Aan de keukentafel zijn we druk aan het tekenen. ‘Waar in het hok komt de tekening dan?’ ‘Zien de leeuwen hem wel?’ ‘Zijn de leeuwen ook verdrietig? De leeuwen houden Adams gedachtes in zijn greep. Geconcentreerd tekent hij een leeuw en een stuk vlees. Als de tekening door Adam goedgekeurd is en door mij voorzien is van bijschrift gaan we naar de brievenbus.


‘Maar Mama, hoe gaan ze dan weg?’ Ik vertel dat de leeuwen gevangen worden in een kist en vervoerd worden naar Frankrijk. ‘Maar hoe dan? Je kan toch niet in hun hok?’ Verschillende scenario’s licht ik toe, vooral verdovingspijltjes wakkeren Adams nieuwsgierigheid aan. ‘Houden leeuwen van schieten?’ ‘Wat is verdoven? Hoe ziet dat eruit?’ 
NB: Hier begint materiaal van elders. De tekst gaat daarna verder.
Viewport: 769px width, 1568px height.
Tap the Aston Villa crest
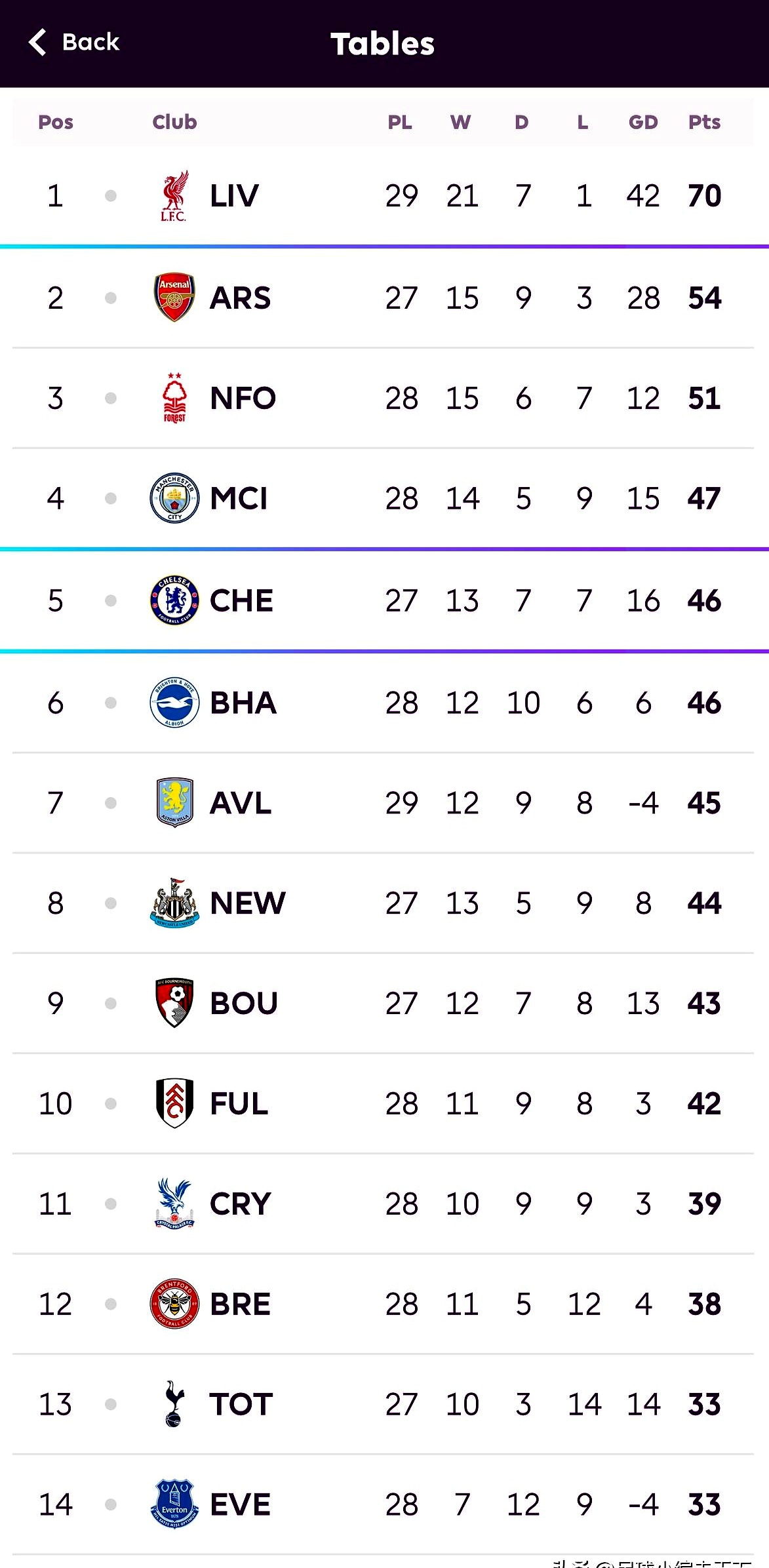point(174,803)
We lopen verder, ik wijs naar de brievenbus. We houden stil en met een beetje hulp duwt Adam de brief in de brievenbus. Als we weer teruglopen naar huis begin ik ter afwisseling over iets anders.
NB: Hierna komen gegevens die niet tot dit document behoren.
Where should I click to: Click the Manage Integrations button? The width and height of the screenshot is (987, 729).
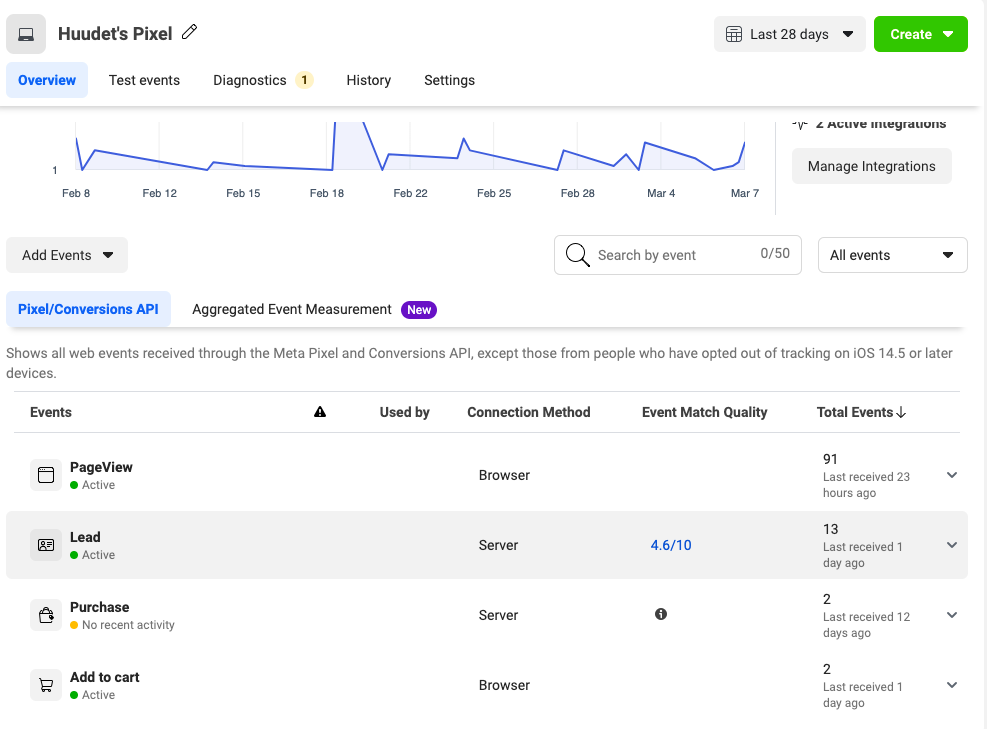tap(871, 166)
‘Mama, we dwalen af! Wil je nog een keer vertellen over de kist en het vlees?’ Adam trekt doordringend aan mijn hand. ‘Ze worden in een kist gelokt met vlees’, herhaal ik. ‘Wat is lokken? En vinden ze dat leuk?’ Zo gaat het de hele middag door.

Leeuwen, leeuwen wat gaan wij jullie missen. Fijn dat jullie een groter verblijf krijgen en veel plezier met Adams tekening.